Vinagrete

O preço do Novo Banco

Quem se admira com o preço do Novo Banco, para os contribuintes portugueses? Certamente não quem fez a sua venda, e como o fez, a um grupo que nunca foi conhecido pela actividade financeira – mas apenas pela especulação de dinheiros, comprando o mais barato possível, para logo vender o mais caro que puderem.

Ao que consta, segundo os termos do negócio, ainda falta ao Estado português, enfim aos seus contribuintes, entrar com outros cerca de 800 milhões de euros. O que foi pago agora (um empréstimo especial de 850 milhões) era apenas o máximo anual que estava previsto, até um determinado limite. E que tem sido religiosamente pedido todos os anos.

Até parece não ser apenas incompetência da administração. Provavelmente é o que os donos lhe pediram, com base nos termos do negócio – e que eles iam conseguir quase de certeza nos tribunais. O que me deixa muito perplexo é esta ideia de que os tribunais impõem o cumprimento dos contratos cegamente, sem terem mais nada em conta. Porque como afirmou o Presidente Marcelo Rebelo de Sousa, não é indiferente avançar com estes dinheiros antes ou depois de se conhecerem as conclusões de uma auditoria. Tento mais que o Banco se sente à vontade para pagar prémios de gestão. Ora uns tribunais e um Governo que não tenham isso em consideração, antes de fazerem cumprir cegamente o pagamento de qualquer contrato, parecem-me desnecessários. A ideia de uns tribunais julgarem humanamente um assunto, é porque ele pode agora ser diverso do momento em que foi feito o contrato.
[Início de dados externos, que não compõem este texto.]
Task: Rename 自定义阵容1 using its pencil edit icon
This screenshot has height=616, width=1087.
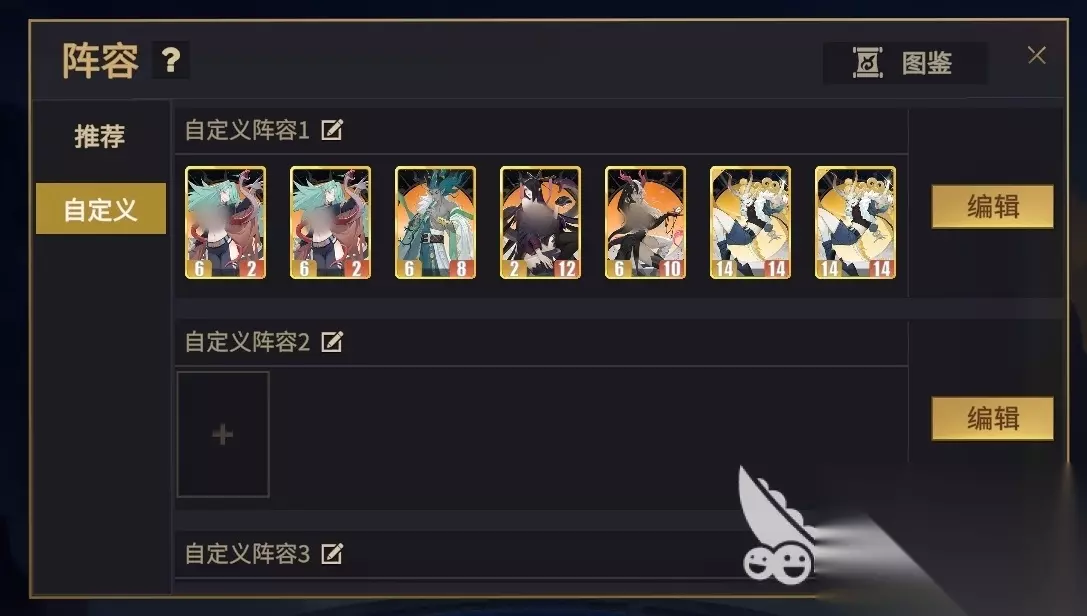Action: click(332, 130)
Nem interessa se o Novo Banco recuar agora no pagamento dos prémios de gestão, por pressões do Governo. O que interessa era a sua intenção, que houve realmente, e o facto de a administração continuar em funções, depois do que a todos os restantes se afigura como grande enormidade.

Claro que a explicação do ministro, de não podermos deixar cair um Banco, já estará desfasada no tempo. E se não era para fazer melhor do que o Governo anterior (estando já a admitir que o processo de falência do Espírito Santo terá sido bastante irresponsável, apesar de popular), em questões como esta, escusávamos de ter outro. Ou, pelo menos, não haveria tanta necessidade.

Claro que noutras coisas, como o Coronavírus, parece-nos que estamos agora melhor entregues. Mas não o parece a toda a gente. Não será pois uma questão objectiva.